Em editorial publicado na sexta-feira (10/02), o jornal Folha de S. Paulo pediu cautela nas investigações da operação Tempus Veritatis, deflagrada pela Polícia Federal contra o ex-presidente Jair Bolsonaro (PL) e seus aliados. Intitulado "Que se faça Justiça, não vingança", o editorial defende o afastamento do ministro do Supremo Tribunal Federal (STF), Alexandre de Moraes, do caso.
O veículo expressa a necessidade de encerrar quaisquer irregularidades nas apurações, especialmente em um momento em que o ministro Alexandre de Moraes, além de conduzir o inquérito de forma peculiar, tornou-se alvo frequente de ataques por parte de apoiadores de Bolsonaro. Alegações recentes sugerem que Moraes teria sido alvo de uma suposta tentativa de golpe, colocando-o como uma das vítimas do episódio.
O editorial prossegue defendendo que a Procuradoria-Geral da República (PGR) assuma o papel de acusadora, enquanto os 11 ministros do STF se mantenham como julgadores imparciais, ouvindo com equidistância os argumentos tanto da acusação quanto da defesa.
Eis a íntegra do editorial publicado pelo jornal Folha de S. Paulo:
Ao que parece, chegará a hora em que integrantes do alto escalão durante a administração Jair Bolsonaro (PL), incluindo o ex-mandatário, terão de prestar contas à Justiça.
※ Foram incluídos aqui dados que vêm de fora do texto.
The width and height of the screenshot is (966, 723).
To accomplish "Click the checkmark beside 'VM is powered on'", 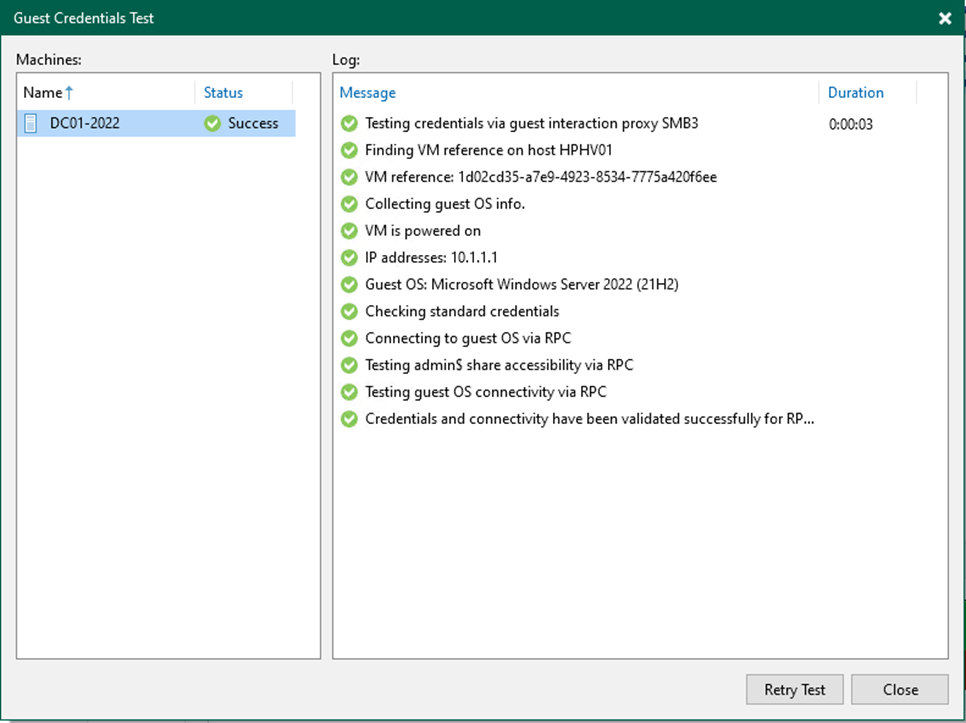I will (348, 230).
O presidente e seu séquito abusaram da irresponsabilidade. Se também cometeram crimes de lesa-democracia, é algo a ser decidido num quadro que precisará ser justo e regular, com amplo direito de defesa e o devido processo legal.
Por ora conhecem-se fatos preliminares de uma investigação, graves o bastante para justificar aprofundamento. Há indícios de que um círculo de autoridades civis e militares em torno de Bolsonaro tramou subverter a vitória eleitoral de Luiz Inácio Lula da Silva (PT).
Segundo a Polícia Federal, debates sobre um decreto golpista - no molde da minuta achada na casa do ex-ministro da Justiça Anderson Torres, fato revelado pela Folha - foram travados após o segundo turno pelo presidente da República, que teria ordenado supostas correções na proposta e, com ela, assediado as Forças Armadas.
A investigação confirma que o então comandante do Exército, Marco Antônio Freire Gomes, se negou a abonar aventuras, mas lança dúvidas sobre as condutas de um então integrante do Alto Comando da força terrestre e do chefe da Marinha. São informações iniciais, ainda carentes de maior escrutínio.
O golpe não tinha como se consumar, dada a oposição da institucionalidade, incluindo o comando do Exército, e da sociedade a retrocessos autoritários, o que não exclui a hipótese de indivíduos inconformados com a derrota nas urnas terem urdido uma virada de mesa.
Para fins da aplicação da lei de defesa da democracia, sancionada por Bolsonaro em setembro de 2021, não é preciso desfechar o putsch; basta a tentativa de fazê-lo para o cometimento dos crimes de golpe de Estado e de abolição do Estado de Direito.
Seria precipitado e impróprio, nesta fase dos desdobramentos, concluir que o ex-presidente e os outros investigados incidiram nesses delitos. Os trabalhos policiais estão inconclusos, e o crivo incipiente da Procuradoria-Geral nem sequer produziu denúncia formal.
Seria, isso sim, o momento recomendável para dar cabo das heterodoxias nas apurações. O ministro Alexandre de Moraes, do Supremo Tribunal Federal, além de condutor anômalo do inquérito e alvo frequente de ataques bolsonaristas, agora figura como uma das vítimas da suposta tentativa de golpe - sua prisão teria sido tramada.
O melhor é que a PGR assuma o papel de parte acusadora, e os 11 ministros do STF se recolham para a posição de julgadores imparciais de uma provável ação penal, ouvindo com equidistância os argumentos de acusação e defesa.